[Dataset entries]

----

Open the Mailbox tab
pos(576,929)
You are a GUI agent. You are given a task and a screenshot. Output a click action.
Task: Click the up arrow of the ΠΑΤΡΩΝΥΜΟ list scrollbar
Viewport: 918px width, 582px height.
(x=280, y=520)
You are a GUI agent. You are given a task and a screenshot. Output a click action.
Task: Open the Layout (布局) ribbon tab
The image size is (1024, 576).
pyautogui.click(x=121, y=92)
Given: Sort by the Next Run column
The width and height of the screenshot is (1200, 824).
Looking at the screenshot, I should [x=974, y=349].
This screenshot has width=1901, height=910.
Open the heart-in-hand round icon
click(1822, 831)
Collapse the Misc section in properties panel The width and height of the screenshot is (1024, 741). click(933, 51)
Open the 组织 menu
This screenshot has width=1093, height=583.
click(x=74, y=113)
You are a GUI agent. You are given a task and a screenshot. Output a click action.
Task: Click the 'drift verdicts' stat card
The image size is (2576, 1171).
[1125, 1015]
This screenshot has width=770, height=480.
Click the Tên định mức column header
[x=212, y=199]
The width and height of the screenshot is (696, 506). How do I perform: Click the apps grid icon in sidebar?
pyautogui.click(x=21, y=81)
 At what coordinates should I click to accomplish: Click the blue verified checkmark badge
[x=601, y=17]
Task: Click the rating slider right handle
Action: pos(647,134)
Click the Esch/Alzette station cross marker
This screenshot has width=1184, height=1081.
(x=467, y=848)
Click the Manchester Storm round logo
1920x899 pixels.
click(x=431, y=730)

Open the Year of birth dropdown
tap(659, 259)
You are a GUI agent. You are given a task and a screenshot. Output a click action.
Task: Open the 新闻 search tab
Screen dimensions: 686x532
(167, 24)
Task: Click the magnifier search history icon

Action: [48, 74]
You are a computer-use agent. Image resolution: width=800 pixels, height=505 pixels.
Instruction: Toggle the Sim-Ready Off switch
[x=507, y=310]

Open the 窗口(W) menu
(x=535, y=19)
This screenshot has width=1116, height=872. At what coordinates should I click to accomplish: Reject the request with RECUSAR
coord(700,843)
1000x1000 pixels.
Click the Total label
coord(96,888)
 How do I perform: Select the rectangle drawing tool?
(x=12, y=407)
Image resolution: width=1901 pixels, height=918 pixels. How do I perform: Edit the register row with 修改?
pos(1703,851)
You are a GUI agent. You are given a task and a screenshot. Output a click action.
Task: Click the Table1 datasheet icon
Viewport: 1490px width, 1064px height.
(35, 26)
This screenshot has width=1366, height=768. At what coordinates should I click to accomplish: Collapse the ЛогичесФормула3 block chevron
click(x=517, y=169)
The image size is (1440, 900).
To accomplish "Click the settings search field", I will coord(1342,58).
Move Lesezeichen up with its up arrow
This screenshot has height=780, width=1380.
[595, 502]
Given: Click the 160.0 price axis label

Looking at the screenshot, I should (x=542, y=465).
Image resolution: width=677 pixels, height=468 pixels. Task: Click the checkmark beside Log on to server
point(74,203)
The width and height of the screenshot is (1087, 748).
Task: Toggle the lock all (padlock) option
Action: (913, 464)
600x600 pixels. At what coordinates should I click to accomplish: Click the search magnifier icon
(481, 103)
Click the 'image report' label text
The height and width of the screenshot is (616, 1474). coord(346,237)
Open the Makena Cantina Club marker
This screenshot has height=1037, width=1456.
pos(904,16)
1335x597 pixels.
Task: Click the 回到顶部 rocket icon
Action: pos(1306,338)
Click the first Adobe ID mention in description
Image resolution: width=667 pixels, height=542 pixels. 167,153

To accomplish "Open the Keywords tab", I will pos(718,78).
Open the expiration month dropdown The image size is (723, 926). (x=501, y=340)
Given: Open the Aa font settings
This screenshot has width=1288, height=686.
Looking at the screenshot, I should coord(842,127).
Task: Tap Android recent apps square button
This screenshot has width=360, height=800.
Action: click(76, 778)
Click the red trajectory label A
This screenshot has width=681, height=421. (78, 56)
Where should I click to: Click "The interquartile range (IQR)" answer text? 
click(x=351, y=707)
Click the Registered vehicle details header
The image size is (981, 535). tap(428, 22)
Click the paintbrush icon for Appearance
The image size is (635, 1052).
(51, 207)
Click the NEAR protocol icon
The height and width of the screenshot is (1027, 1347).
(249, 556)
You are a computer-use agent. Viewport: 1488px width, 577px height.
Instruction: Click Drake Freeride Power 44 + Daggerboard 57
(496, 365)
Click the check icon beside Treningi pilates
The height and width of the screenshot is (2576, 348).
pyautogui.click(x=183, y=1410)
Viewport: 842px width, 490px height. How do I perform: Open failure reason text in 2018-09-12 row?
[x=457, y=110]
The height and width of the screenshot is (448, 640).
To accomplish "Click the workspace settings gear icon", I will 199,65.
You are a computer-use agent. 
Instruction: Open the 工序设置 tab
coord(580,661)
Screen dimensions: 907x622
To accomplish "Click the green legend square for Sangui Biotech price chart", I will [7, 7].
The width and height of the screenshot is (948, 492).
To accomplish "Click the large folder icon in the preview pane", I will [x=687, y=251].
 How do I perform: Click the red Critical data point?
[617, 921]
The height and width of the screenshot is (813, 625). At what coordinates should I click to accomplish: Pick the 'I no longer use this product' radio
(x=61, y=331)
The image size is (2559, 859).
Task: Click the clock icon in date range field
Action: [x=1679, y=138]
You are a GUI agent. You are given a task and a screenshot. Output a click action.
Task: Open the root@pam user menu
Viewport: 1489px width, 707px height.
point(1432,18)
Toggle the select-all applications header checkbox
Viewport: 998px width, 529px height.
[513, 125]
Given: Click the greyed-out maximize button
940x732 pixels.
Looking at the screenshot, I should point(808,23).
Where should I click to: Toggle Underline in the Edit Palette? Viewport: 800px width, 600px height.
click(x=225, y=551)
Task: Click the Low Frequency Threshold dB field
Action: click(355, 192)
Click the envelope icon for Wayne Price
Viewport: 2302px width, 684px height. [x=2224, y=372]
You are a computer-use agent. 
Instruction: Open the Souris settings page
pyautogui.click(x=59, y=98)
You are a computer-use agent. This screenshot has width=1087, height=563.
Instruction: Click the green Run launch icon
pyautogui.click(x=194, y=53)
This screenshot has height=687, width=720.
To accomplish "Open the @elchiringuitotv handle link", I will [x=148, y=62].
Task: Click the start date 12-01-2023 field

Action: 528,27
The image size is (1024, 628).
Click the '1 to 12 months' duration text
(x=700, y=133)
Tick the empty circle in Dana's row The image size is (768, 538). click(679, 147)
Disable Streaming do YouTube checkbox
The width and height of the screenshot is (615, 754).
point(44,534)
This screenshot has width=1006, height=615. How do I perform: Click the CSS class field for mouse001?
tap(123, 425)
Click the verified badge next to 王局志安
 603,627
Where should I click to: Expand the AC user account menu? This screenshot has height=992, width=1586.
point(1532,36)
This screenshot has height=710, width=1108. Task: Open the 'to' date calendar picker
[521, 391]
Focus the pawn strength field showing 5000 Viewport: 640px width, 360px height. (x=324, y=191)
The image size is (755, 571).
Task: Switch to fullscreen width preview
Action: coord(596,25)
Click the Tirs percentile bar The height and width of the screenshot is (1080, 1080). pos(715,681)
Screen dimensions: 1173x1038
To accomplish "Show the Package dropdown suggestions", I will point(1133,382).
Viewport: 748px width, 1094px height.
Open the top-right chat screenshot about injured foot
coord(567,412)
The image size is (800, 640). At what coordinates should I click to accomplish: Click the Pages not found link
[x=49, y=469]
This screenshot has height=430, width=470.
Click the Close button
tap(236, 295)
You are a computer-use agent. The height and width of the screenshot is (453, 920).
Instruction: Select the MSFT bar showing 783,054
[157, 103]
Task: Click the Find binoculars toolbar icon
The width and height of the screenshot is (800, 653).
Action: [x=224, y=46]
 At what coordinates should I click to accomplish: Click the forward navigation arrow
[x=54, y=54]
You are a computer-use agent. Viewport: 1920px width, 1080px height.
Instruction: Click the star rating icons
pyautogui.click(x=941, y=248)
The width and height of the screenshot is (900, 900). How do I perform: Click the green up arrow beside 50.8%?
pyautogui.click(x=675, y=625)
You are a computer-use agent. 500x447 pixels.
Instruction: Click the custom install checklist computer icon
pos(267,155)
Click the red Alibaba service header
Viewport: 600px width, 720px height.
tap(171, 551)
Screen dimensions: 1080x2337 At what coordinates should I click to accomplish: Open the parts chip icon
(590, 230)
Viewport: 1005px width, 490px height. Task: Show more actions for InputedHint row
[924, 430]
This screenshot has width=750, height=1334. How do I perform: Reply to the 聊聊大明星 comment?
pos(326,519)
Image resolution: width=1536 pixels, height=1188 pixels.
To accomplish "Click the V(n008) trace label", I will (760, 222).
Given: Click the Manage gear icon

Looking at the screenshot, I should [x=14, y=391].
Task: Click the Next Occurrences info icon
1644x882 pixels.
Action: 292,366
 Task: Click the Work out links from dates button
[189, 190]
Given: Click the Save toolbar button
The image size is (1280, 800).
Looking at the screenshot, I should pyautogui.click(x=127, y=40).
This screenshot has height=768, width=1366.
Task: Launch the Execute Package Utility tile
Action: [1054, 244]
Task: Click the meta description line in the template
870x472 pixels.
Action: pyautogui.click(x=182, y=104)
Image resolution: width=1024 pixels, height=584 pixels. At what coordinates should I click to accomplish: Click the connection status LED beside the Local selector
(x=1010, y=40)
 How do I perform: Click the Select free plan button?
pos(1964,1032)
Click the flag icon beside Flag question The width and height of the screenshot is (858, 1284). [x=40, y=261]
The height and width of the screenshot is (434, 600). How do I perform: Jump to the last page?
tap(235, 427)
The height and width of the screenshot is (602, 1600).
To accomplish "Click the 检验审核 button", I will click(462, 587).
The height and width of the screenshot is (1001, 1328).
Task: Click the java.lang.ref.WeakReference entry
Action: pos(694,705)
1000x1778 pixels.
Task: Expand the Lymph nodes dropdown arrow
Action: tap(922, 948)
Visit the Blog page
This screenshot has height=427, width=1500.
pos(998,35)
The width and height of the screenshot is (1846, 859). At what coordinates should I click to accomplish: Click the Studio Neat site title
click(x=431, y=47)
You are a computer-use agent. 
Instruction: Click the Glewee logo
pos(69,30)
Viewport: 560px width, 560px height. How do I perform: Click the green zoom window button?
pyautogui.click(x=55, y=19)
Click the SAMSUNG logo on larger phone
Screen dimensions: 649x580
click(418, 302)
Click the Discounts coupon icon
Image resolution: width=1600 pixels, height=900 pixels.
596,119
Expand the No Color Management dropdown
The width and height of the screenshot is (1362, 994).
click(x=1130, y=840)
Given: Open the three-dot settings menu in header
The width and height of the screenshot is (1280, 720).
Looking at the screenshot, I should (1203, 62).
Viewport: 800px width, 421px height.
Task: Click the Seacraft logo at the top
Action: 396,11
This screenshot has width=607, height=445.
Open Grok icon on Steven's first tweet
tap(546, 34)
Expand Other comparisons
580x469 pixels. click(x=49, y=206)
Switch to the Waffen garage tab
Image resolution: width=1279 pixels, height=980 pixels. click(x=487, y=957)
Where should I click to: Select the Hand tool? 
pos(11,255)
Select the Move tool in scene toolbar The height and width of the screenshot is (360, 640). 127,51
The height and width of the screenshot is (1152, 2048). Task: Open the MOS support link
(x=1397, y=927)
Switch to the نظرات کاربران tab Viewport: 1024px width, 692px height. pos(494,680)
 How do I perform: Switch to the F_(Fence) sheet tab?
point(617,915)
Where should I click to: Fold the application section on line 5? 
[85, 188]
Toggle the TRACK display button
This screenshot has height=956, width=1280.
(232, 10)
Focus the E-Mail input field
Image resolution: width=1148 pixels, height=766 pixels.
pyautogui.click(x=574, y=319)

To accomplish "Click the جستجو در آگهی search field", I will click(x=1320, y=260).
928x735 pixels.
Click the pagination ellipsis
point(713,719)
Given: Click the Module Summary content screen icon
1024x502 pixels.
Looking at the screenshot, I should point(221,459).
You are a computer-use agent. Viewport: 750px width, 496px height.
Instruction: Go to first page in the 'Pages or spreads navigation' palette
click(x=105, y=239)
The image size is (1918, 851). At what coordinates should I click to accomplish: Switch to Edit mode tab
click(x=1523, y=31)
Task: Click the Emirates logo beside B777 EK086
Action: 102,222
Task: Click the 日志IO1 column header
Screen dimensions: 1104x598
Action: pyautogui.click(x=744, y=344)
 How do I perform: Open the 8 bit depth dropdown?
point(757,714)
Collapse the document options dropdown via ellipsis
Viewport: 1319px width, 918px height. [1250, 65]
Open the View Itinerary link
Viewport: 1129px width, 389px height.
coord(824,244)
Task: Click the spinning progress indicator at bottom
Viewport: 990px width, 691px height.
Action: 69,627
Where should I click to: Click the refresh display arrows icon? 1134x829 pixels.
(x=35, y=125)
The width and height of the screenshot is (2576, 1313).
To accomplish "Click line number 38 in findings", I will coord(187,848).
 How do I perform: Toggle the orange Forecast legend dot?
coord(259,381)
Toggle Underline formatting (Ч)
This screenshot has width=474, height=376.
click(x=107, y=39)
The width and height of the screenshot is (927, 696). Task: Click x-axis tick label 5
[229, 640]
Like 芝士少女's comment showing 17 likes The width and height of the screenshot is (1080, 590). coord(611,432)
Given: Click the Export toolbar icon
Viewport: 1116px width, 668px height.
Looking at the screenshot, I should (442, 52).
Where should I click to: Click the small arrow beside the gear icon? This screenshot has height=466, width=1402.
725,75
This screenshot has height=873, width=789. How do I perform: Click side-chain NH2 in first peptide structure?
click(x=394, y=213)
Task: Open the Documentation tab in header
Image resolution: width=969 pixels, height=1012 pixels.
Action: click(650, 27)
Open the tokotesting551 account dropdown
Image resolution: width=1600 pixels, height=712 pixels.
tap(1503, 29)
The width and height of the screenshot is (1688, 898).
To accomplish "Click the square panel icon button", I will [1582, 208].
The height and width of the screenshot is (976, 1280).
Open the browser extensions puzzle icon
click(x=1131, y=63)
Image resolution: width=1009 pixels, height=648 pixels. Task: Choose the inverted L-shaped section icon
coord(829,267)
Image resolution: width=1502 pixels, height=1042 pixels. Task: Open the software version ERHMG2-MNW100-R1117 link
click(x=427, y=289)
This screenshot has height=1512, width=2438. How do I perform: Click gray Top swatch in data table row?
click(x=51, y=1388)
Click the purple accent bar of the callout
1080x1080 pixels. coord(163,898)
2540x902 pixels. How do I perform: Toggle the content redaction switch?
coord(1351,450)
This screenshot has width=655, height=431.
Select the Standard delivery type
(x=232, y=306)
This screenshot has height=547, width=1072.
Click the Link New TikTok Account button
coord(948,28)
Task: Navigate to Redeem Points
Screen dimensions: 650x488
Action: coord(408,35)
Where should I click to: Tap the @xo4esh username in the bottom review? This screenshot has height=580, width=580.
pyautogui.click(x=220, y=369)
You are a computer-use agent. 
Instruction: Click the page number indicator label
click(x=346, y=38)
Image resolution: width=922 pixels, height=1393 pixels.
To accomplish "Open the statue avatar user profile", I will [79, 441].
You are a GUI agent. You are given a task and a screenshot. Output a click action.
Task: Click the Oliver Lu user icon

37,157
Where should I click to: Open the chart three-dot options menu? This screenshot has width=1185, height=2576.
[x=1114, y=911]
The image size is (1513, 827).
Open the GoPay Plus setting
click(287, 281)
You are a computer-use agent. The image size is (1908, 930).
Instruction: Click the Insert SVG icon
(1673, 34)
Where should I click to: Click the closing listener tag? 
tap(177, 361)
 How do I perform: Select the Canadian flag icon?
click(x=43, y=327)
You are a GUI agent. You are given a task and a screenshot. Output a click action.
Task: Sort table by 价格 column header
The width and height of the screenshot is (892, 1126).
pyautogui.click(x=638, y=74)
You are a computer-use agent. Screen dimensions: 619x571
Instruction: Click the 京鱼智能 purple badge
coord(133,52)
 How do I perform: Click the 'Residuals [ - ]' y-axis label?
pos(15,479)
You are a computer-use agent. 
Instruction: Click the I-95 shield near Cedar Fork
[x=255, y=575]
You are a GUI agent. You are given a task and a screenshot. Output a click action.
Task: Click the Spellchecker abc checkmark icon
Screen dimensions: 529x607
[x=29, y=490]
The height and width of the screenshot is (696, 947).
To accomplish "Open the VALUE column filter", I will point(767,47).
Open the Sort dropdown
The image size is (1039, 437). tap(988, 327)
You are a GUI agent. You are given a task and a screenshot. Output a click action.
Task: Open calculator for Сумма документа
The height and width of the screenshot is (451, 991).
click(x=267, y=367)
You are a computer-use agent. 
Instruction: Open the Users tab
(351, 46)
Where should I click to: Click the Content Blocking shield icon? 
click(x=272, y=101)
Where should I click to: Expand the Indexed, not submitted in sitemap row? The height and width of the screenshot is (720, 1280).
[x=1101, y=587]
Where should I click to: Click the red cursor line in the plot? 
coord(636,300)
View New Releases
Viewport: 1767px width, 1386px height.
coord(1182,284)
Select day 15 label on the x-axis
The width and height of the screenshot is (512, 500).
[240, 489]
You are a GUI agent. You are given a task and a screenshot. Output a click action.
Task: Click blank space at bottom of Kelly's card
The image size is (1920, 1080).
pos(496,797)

----

**Your assignment**
Using the data above, work out how many lines include the word "square" and give only that number.

**Your response**
3